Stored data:
···

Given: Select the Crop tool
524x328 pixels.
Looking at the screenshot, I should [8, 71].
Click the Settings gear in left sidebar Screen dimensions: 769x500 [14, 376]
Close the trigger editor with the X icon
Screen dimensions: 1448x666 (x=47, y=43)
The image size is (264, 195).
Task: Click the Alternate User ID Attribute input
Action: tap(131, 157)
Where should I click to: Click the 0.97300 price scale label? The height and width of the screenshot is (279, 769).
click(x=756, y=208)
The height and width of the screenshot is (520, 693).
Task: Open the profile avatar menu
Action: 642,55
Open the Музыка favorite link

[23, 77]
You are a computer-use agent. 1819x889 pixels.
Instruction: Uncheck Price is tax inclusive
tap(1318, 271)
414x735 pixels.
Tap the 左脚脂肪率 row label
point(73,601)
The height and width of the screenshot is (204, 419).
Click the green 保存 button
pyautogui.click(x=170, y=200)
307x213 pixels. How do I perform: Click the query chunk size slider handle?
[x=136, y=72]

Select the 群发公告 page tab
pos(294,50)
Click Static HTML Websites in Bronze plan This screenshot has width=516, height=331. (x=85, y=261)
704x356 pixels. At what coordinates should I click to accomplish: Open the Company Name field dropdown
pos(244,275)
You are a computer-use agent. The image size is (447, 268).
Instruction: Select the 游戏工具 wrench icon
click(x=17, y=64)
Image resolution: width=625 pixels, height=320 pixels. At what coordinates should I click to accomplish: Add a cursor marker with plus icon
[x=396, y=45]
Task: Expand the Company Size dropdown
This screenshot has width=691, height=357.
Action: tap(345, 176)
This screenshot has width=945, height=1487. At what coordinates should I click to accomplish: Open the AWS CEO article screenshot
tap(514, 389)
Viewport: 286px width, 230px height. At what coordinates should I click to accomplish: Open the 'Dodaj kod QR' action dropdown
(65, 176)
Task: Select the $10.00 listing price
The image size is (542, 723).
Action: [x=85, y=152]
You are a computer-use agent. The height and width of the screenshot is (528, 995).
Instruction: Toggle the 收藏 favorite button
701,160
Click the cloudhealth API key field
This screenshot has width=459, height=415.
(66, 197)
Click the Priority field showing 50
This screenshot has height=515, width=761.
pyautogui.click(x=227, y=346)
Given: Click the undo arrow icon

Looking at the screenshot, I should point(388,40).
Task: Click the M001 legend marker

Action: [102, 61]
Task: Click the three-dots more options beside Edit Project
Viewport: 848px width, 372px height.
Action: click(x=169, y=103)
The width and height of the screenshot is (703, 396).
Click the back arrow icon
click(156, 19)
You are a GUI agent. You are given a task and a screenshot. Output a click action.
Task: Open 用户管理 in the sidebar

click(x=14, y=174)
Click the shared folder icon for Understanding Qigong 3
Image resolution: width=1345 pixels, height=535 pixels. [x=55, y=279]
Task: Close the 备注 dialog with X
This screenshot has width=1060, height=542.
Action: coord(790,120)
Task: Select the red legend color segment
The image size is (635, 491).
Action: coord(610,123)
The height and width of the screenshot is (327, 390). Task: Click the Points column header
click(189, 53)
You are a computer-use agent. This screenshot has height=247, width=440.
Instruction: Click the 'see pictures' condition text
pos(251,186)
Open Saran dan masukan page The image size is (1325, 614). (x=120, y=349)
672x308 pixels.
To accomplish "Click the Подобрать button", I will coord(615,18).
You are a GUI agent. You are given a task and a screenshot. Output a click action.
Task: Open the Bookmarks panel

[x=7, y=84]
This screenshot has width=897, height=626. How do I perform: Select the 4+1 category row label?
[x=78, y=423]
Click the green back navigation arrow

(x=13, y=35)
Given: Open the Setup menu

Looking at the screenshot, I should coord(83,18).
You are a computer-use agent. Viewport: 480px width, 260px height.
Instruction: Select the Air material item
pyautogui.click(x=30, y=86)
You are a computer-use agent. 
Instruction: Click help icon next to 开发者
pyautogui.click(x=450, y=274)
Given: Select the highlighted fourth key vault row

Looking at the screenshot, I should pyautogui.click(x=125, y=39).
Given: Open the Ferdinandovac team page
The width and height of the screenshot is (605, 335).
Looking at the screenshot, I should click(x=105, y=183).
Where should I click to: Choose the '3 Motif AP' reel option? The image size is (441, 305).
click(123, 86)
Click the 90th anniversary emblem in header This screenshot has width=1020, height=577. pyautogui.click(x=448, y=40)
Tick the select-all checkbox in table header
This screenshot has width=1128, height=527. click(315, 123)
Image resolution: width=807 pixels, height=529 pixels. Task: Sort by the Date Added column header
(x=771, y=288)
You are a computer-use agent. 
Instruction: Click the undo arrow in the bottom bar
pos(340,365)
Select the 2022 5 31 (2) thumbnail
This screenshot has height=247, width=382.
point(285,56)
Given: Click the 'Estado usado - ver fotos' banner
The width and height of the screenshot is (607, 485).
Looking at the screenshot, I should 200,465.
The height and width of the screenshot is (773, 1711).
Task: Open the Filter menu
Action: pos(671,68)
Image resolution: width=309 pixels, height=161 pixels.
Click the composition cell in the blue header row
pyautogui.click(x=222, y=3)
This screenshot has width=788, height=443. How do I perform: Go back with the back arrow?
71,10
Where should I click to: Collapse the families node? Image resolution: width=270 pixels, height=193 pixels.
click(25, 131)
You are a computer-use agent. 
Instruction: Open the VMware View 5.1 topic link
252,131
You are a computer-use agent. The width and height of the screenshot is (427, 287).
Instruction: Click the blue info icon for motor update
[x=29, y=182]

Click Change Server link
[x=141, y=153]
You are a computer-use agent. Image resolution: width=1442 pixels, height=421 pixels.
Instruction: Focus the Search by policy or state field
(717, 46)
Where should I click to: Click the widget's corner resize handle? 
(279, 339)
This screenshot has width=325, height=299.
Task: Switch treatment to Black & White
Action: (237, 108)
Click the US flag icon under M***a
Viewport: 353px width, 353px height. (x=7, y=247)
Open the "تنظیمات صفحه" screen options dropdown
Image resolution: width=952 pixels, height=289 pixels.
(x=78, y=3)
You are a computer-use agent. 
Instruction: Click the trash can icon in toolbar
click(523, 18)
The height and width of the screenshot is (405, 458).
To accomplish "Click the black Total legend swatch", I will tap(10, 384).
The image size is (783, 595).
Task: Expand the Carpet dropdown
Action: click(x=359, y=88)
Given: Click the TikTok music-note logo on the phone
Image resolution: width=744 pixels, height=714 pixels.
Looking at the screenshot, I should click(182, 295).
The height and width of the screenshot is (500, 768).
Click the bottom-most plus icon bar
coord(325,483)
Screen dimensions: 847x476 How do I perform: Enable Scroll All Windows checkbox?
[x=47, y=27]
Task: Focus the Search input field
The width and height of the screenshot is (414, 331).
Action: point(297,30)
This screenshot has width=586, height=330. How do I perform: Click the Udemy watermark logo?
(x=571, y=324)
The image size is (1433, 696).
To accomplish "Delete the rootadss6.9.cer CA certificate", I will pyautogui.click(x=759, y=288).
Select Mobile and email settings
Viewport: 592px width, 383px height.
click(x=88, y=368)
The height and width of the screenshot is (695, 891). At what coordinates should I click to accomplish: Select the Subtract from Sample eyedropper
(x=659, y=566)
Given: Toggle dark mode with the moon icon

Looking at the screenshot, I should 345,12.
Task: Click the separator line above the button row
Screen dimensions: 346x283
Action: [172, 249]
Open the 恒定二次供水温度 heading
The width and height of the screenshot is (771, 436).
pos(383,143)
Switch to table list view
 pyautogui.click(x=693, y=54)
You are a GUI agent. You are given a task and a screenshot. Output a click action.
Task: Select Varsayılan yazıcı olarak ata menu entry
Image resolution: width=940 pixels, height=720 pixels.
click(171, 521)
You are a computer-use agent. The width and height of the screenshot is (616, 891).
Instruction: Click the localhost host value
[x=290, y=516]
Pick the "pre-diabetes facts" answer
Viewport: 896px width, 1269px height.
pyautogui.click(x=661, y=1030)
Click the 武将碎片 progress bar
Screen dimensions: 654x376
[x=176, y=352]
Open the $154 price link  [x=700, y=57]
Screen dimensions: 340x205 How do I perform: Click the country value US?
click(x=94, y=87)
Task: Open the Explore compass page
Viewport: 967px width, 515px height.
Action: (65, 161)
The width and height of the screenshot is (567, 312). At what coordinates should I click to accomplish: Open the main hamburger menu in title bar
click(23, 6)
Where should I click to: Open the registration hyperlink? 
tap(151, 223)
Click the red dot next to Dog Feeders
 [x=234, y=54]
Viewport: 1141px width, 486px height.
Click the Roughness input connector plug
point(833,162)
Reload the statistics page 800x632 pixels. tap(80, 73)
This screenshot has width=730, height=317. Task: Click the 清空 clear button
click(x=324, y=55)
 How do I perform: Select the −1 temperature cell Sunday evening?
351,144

···

Could you restate word for word the lines above from the one containing "Task: Expand the Company Size dropdown" through the one containing "Task: Click the three-dots", both included, and nothing else?

Task answer:
Task: Expand the Company Size dropdown
This screenshot has width=691, height=357.
Action: tap(345, 176)
This screenshot has width=945, height=1487. At what coordinates should I click to accomplish: Open the AWS CEO article screenshot
tap(514, 389)
Viewport: 286px width, 230px height. At what coordinates should I click to accomplish: Open the 'Dodaj kod QR' action dropdown
(65, 176)
Task: Select the $10.00 listing price
The image size is (542, 723).
Action: [x=85, y=152]
You are a computer-use agent. The height and width of the screenshot is (528, 995).
Instruction: Toggle the 收藏 favorite button
701,160
Click the cloudhealth API key field
This screenshot has width=459, height=415.
(66, 197)
Click the Priority field showing 50
This screenshot has height=515, width=761.
pyautogui.click(x=227, y=346)
Given: Click the undo arrow icon

Looking at the screenshot, I should point(388,40).
Task: Click the M001 legend marker

Action: [102, 61]
Task: Click the three-dots more options beside Edit Project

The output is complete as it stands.